Saturday's attempted assassination of former President Donald Trump has shaken the political world. The fact that the shooter missed only changed the degree by which it was rocked.
Thankfully.
However, a lot of people have a lot of thoughts about just how this will impact the election in November. After all, with the shift in the political landscape, it's not hard to figure that some things are going to be different in and of itself. Trump's defiance in the immediate aftermath of the shooting has also resonated with a lot of people, including yours truly.
But just how will it impact the election? Well, if we look to history as a guide, then as The Atlantic's Derek Thompson notes, no one really has a clue.
In the immediate aftermath of the failed attempt on Donald Trump’s life, pundits and politicians rushed to proclaim that they knew exactly how the awful event would affect American politics. Commentators on the left and right predicted on social media that “the election is over,” or that Trump was now fated to win in a landslide. “That’s the whole fucking election,” a Democratic House member toldSemafor. A senior House Democrat toldAxios on Sunday, “We’ve all resigned ourselves to a second Trump presidency.” Meanwhile, journalists foresaw an imminent escalation in violence and chaos. “We should all be terrified about what comes next,” Vox’s Zach Beauchamp wrote. On the front page of The New York Times, Peter Baker predicted that the assassination attempt was “likely to tear America further apart.”

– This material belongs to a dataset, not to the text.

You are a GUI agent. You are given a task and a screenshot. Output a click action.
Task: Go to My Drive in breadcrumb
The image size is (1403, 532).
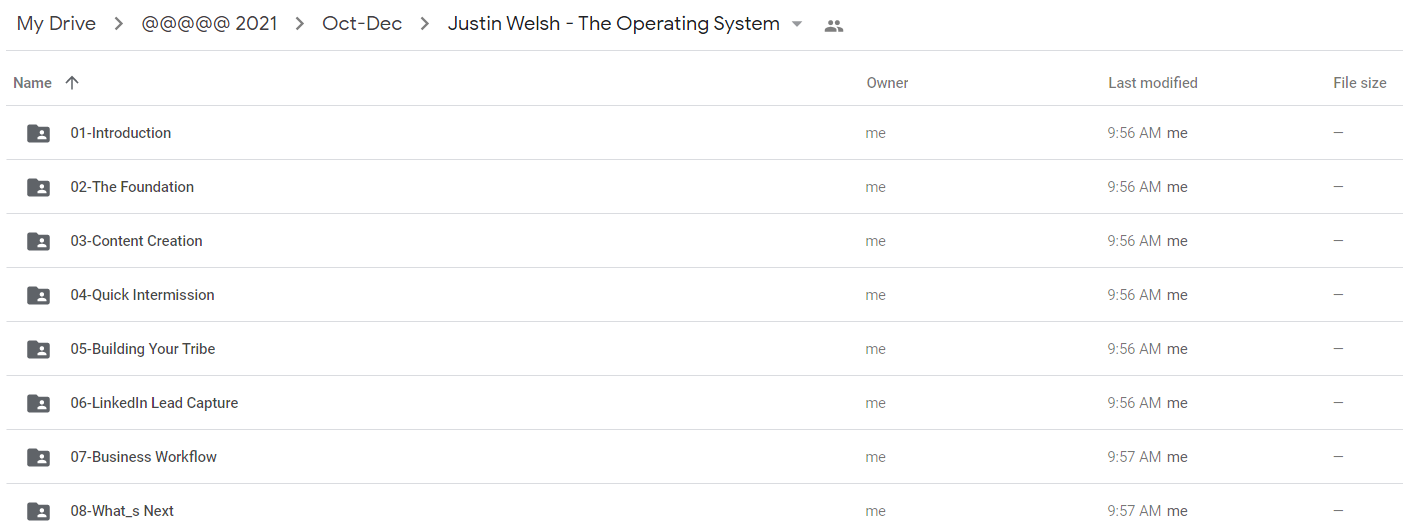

Let me offer another interpretation of Saturday’s shocking event: Nobody knows anything. Anyone who claims to have already figured out precisely how Trump’s bloody ear will influence the 2024 election or strain the nation’s civic bonds is lying to you and to themselves. The history of failed assassination attempts in the United States and abroad offers only the murkiest indication of the path forward. “Would-be assassins are chaos agents more than agents that direct the course of history,” says Benjamin Jones, an economist at Northwestern University who has studied the effects of political assassination attempts over the past 150 years. These liminal figures—light-years from fame, yet inches from infamy—tend to change the world in minuscule ways, if they change anything at all.
The legacy of failed presidential assassination attempts in the U.S. should temper expectations that this past weekend was a world-historical event. Theodore Roosevelt was shot in 1912 campaigning for president in Milwaukee and, with Paul Bunyan heroism, continued his speech after being struck; he still lost. During a three-week span in 1975, two women tried and failed to shoot Gerald Ford. He lost his upcoming election, too. When Ronald Reagan was shot in 1981, a brief spike in his approval rating disappeared within a matter of months. It is hard to say that any of these failed attempts had a lasting effect on polls or politics in general.
Thompson goes on to note that none of these other events happened in the era of social media, which may change the equation a bit, though he appears to be skeptical.
However, I think he's also being a bit myopic about the rest of the political landscape.
Donald Trump's defiance, encapsulated in a photograph of him with an arm raised, which one Washington Post writer called a photo that could "change America forever," stands in stark contrast to Trump's opponent, President Joe Biden.
Prior to Saturday, while Biden's campaign has tried to focus on his record, including his push on gun control, the debate really revolved around Biden's fitness to hold office. Was he mentally capable of fulfilling the office of president? Or should he step aside so someone else could take the reins?
In light of what transpired in Pennsylvania, voters now have to consider two different people. One is a man who stood up after being shot and yelled for his supporters to "fight! Fight! Fight!" or the guy who looks to have pooped his pants at an international event and routinely needs to be escorted off of stages because he can't figure out where to go otherwise.
Had there been two otherwise similar candidates, at least with regard to age and mental faculties, I could agree that Trump's support here and now might be soft and the election was anything but a foregone conclusion.
That would be terrifying for gun rights as far too many people are already pushing gun control in the wake of the assassination attempt. They think that Republicans should be tripping over themselves to support gun control despite the attempt on Trump's life not really illustrating any of the things they think it does.
But this isn't one of those years, and if Trump continues his support of the Second Amendment in the wake of being shot himself, it will become that much harder to push for it no matter what happens in November. It also means that many lines of attack anti-gunners like Biden might use going forward--that Second Amendment supporters don't care or don't understand gun violence, for example--suddenly aren't viable.
The nation changed on Saturday. Some people are likely hoping that it won't.